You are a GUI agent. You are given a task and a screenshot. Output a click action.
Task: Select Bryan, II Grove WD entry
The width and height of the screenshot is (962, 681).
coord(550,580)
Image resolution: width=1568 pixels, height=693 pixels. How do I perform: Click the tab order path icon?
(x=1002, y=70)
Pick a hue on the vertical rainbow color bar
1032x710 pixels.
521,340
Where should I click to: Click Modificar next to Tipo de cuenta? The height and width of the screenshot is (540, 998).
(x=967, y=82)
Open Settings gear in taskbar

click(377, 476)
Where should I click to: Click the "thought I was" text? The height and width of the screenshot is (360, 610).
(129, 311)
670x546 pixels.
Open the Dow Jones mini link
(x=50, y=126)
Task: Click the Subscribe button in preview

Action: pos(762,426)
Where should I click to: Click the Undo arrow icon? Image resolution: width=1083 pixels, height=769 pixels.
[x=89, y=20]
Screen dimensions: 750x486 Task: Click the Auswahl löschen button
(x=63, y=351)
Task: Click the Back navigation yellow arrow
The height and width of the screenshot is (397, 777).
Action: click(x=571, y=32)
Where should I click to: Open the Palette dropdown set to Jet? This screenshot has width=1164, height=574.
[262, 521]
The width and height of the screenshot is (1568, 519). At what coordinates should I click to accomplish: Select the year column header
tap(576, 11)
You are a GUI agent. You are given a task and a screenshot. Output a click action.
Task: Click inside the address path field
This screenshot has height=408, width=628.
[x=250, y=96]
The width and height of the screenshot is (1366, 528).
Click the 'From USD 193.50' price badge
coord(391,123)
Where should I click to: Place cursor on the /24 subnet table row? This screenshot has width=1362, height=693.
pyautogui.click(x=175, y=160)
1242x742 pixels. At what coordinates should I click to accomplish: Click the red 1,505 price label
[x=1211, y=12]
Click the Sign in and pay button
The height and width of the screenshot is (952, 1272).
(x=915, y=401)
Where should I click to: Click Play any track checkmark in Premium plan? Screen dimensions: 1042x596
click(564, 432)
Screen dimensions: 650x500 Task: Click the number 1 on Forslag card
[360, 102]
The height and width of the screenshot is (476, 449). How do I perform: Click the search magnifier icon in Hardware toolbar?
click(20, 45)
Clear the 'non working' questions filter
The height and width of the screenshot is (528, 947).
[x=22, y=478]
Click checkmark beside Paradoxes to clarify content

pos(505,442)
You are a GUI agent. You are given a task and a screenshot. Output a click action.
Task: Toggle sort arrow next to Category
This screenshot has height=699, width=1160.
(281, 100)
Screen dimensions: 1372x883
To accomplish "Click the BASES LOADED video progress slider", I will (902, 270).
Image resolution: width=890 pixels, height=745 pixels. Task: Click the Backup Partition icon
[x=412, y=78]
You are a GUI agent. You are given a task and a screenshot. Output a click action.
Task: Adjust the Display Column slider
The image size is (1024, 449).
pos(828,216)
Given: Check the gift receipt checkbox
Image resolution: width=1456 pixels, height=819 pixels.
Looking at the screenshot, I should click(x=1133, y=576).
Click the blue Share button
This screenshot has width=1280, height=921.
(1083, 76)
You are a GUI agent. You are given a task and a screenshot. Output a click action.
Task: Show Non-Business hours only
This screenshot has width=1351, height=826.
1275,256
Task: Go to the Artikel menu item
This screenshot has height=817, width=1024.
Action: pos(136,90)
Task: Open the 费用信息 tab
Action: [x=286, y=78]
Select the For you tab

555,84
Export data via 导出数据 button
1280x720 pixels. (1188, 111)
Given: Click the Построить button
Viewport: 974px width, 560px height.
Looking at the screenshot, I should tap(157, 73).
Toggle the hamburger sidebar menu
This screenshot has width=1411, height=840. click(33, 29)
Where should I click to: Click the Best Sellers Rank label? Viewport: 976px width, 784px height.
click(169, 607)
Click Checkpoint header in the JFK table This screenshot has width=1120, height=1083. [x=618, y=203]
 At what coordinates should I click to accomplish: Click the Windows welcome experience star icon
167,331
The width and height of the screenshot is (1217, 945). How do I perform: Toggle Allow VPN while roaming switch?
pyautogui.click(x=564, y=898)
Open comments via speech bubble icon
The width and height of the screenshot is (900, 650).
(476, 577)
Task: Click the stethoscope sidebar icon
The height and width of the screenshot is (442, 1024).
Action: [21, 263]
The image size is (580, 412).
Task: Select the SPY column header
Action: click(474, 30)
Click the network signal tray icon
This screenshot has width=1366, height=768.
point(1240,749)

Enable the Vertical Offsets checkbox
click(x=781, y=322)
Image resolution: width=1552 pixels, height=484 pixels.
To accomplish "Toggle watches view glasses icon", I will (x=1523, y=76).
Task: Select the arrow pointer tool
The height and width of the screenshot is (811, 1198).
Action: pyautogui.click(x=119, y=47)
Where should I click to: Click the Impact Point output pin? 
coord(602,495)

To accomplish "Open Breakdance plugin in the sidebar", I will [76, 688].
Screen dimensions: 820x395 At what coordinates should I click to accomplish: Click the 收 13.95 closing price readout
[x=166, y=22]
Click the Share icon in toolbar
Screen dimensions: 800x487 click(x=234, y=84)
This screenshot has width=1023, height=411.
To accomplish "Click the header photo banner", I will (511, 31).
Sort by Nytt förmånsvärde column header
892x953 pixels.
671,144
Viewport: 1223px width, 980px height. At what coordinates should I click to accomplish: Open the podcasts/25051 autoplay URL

══════

## TO DO
Which lines above hold the string "slider"? Copy every one of them.

## THE ANSWER
To accomplish "Click the BASES LOADED video progress slider", I will (902, 270).
Task: Adjust the Display Column slider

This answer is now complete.